----- Supplied records

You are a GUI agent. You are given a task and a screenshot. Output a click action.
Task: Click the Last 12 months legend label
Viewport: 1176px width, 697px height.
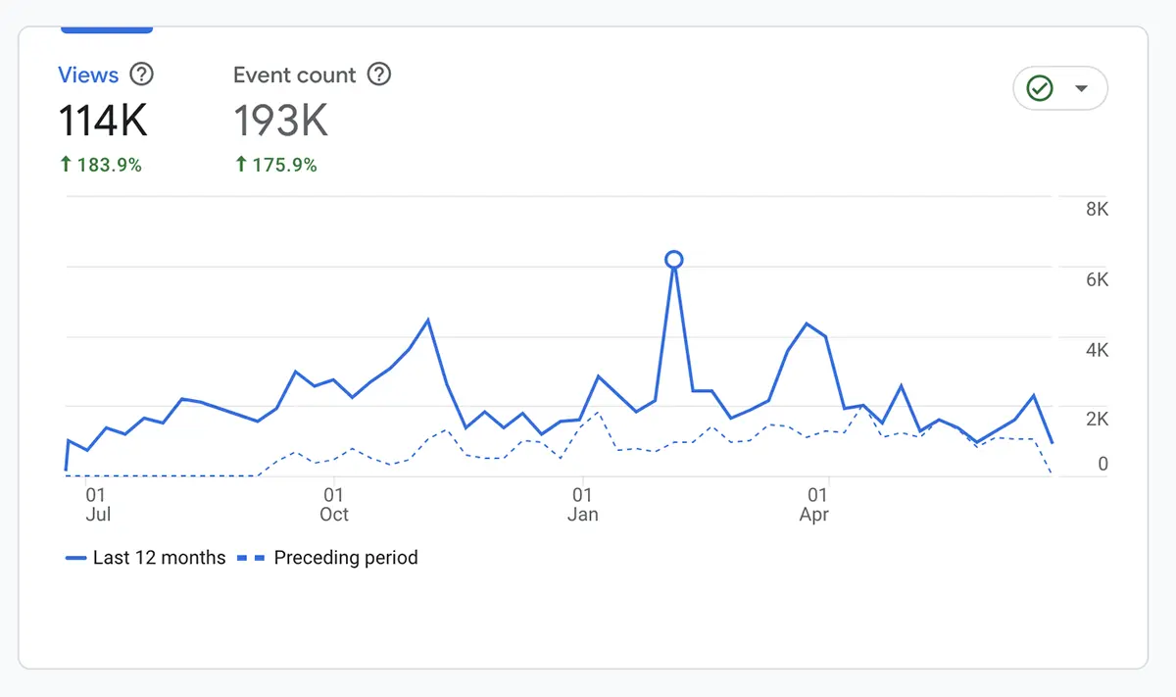pos(157,557)
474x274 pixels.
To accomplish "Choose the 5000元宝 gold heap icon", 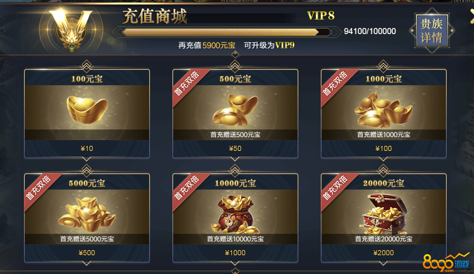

----------

## Task directions
Give the records above again verbatim, pictures omitted.

## Reply
You are a GUI agent. You are given a task and a screenshot. Output a click action.
Task: Click the Last 12 months legend label
Viewport: 1176px width, 697px height.
pos(157,557)
474x274 pixels.
To accomplish "Choose the 5000元宝 gold heap icon", 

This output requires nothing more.